Por que o juiz não decide sozinho
A suspensão condicional do processo é uma proposta que cabe ao Ministério Público formular, e não um direito que o juiz possa impor diretamente. Por isso, quando o promotor se recusa a oferecer o benefício mesmo estando presentes os pressupostos legais, o entendimento consolidado é que o juiz, se discordar da recusa, não substitui o promotor: ele provoca o controle interno da própria instituição.
A solução adotada foi aplicar por analogia o art. 28 do Código de Processo Penal, mecanismo originalmente pensado para a discordância do juiz quanto ao pedido de arquivamento do inquérito. A questão é então remetida ao Procurador-Geral, chefe do Ministério Público, que dará a palavra final sobre a proposta.

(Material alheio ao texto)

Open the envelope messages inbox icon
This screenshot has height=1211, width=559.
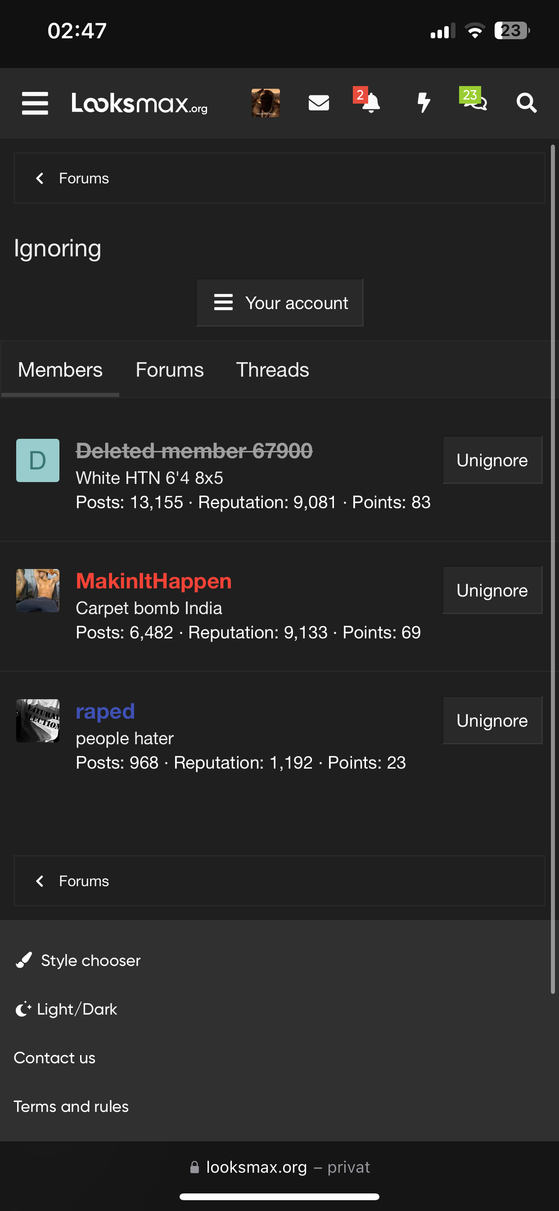coord(318,103)
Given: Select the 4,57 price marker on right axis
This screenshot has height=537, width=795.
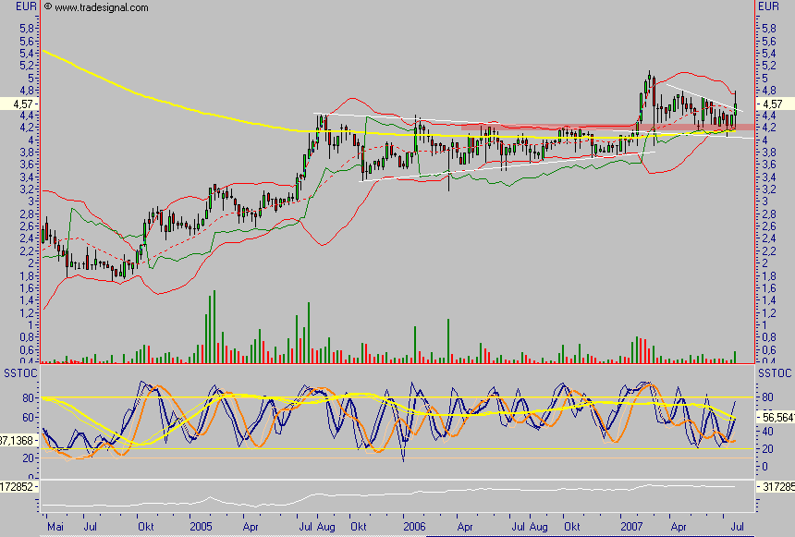Looking at the screenshot, I should [x=771, y=105].
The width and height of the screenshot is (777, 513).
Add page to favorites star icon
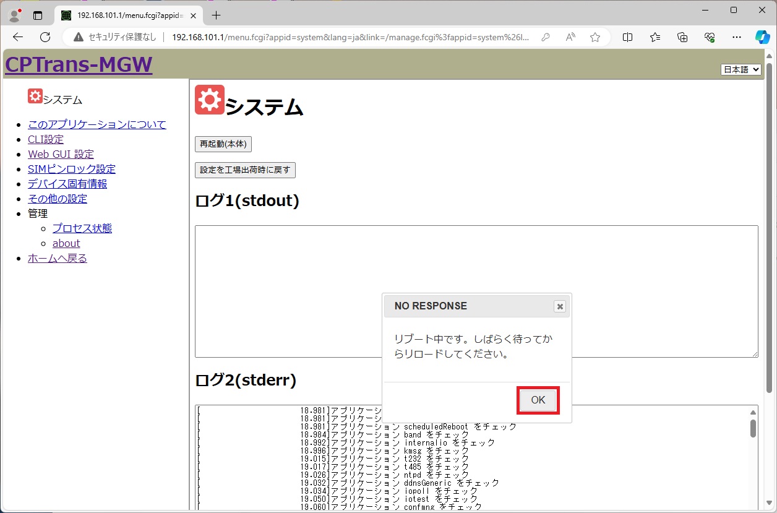595,37
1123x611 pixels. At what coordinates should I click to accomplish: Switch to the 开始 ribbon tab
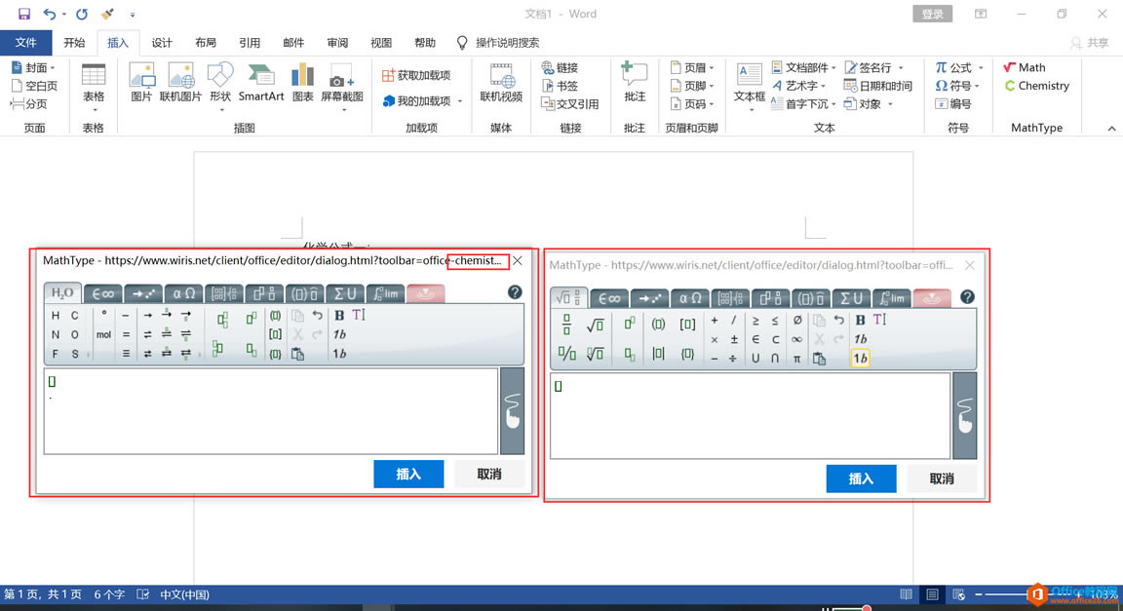pos(72,43)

O que isso significa na prática
Para a defesa, o caminho diante da recusa injustificada do promotor é pedir ao juiz que remeta os autos ao Procurador-Geral, demonstrando que os requisitos legais do benefício estão preenchidos. O Procurador-Geral pode insistir na recusa, designar outro membro para oferecer a proposta ou oferecê-la ele próprio.
Vale lembrar que a remessa pressupõe a presença dos pressupostos legais do benefício: se a recusa do promotor se apoia na ausência de algum requisito, os tribunais examinam caso a caso se a negativa foi fundamentada. A defesa não tem garantia de resultado, mas tem assegurado o mecanismo de revisão da recusa.